ESA's mission to measure the precise positions of a billion stars reached an important milestone on 3 September with the delivery of its first primary mirror. The second primary mirror is near completion and scheduled to arrive at the Toulouse test and integration centre of prime contractor EADS Astrium during October.

Gaia will carry two identical telescopes, each fitted with four mirrors (M1 to 4). A further two mirrors (M5 and 6) will send the light from these dual instruments into the same focal plane. To date, six of the 10 rectangular mirrors have been delivered. They are: the M3A tertiary mirror, whose dimensions are 0.65 x 0.275 m; both of the M4 combiner mirrors (dimensions 0.19 x 0.07 m), and the M5 and M6 mirrors (dimensions 0.54 x 0.36 m), in addition to the M1A primary mirror (dimensions 1.49 x 0.54 m).

All of the mirrors have been fabricated from blanks made of sintered silicon carbide (SiC), a relatively new material in mirror fabrication for space missions. The blanks were made by Boostec in France.

Silicon carbide was selected because it allows each mirror to be extremely strong and rigid, but lightweight and with a high thermal conductivity - important not only for its on-orbit performance, but also for minimising deformations caused by Earth's gravity during ground testing.

Each primary mirror is shaped by the French company Sagem (located close to Paris), using computer-guided milling and polishing machines, and weighs about 40 kg. To achieve sufficient smoothness, all of the mirror blanks were coated with a thin layer of silicon carbide by chemical vapour deposition before polishing started.

This process was carried out by Schunk Kohlenstofftechnik in Heuchelheim, Germany. The polishing is a slow, painstaking process which requires each mirror to be polished to a precision of about 10 nanometres RMS. To appreciate this technical achievement one can consider that if the Gaia M1 mirror was scaled to the size of the Atlantic ocean, any bumps on the surface would be of the order of a few centimetres.

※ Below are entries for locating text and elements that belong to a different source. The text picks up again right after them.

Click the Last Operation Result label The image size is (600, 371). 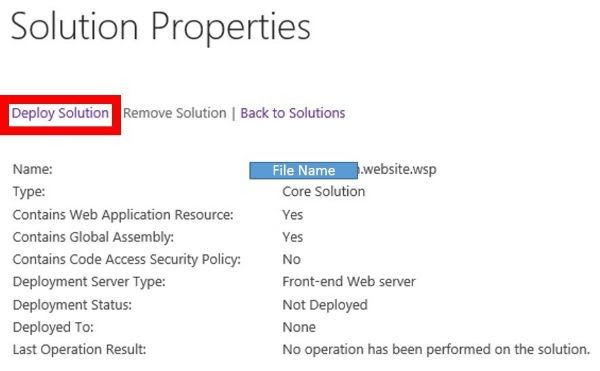pos(80,349)
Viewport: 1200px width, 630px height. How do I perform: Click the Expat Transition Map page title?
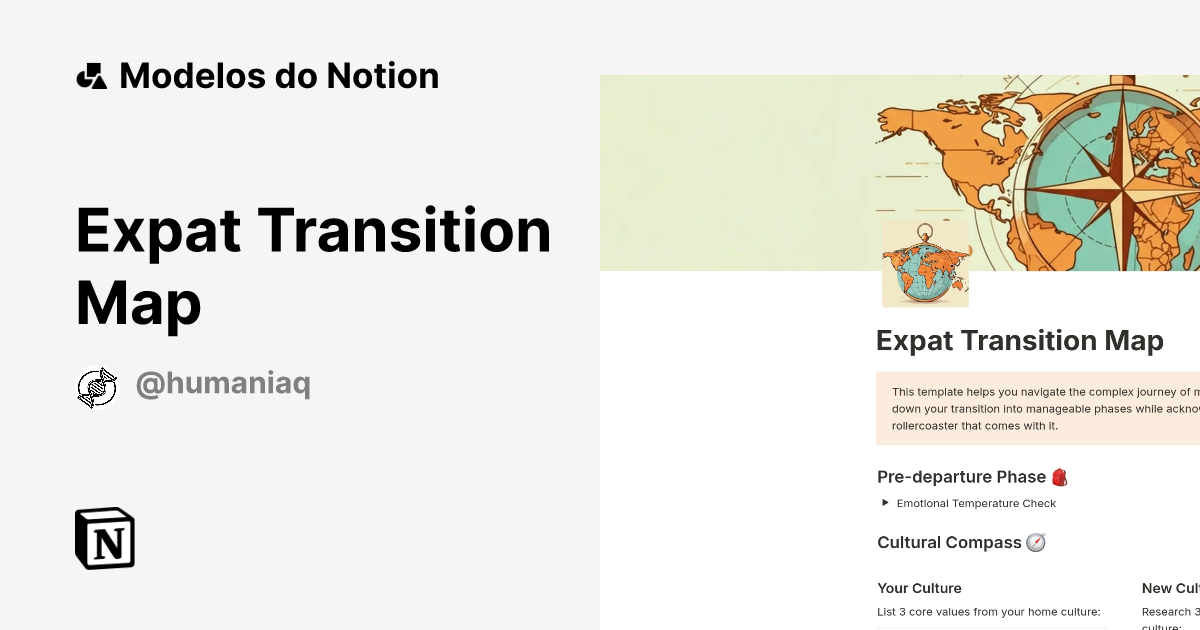click(x=1020, y=341)
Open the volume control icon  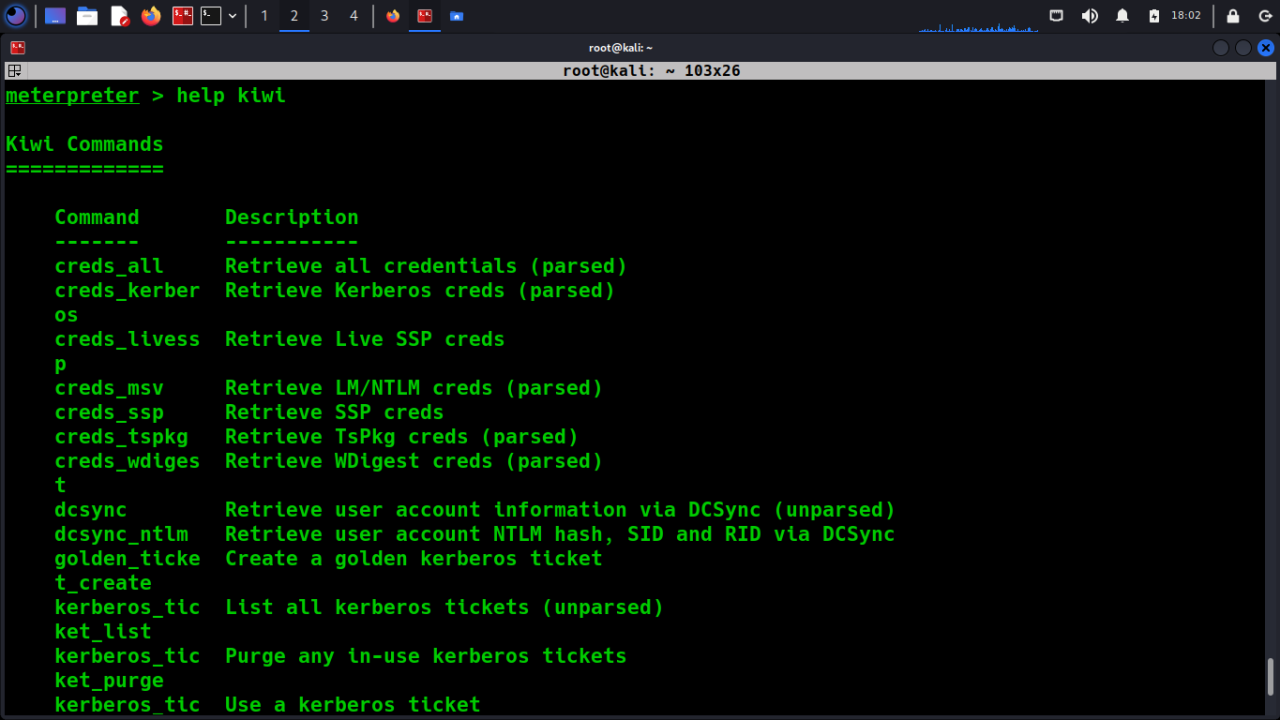[1089, 16]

The mirrors also have an unusual curved shape, which is calculated using a very precise mathematical formula so that there will be no distortion of the incoming light across the telescopes' field of view and at all wavelengths from blue to red.

After polishing, the surface is coated with enhanced silver reflective coating. This coating involves the addition of a dielectric amplification layer, which protects the silver from tarnishing and enhances its reflectivity across the entire spectral range (320 - 1000 nanometres) to be studied by Gaia.

"The mirrors are being integrated on the structural payload module in order to complete the optical train and enable testing to begin," said Matthias Erdmann, ESA's Gaia payload system engineer. "Their shape and size were determined by the room available within the payload fairing of the Soyuz-Fregat launcher."

"The M1 mirrors have a collecting area about 11 times bigger than the primary mirror of its predecessor, ESA's Hipparcos astrometry spacecraft, enabling them to collect many more photons," said Jos de Bruijne, Deputy Project Scientist for Gaia.

"The combination of size, smoothness and special shape is required to provide a wide angle of view - about 0.7 degrees - and a small wave front error that will give extremely sharp images of a billion stars in our Galaxy."

Gaia will view two widely separated areas of the sky, using two identical telescopes. Over its five-year mission, it will scan the entire sky, observing each of its target stars about 70 times.

By accurately monitoring the two-dimensional star positions on the sky, it will be possible to infer their lateral motions across the sky and to calculate their precise three-dimensional locations, even for objects as far away as the galactic centre. Gaia will also measure the spectra of the brightest 15% of those stars, mainly in order to determine their radial velocities. Launch of Gaia on a Soyuz-Fregat is currently scheduled for November 2012.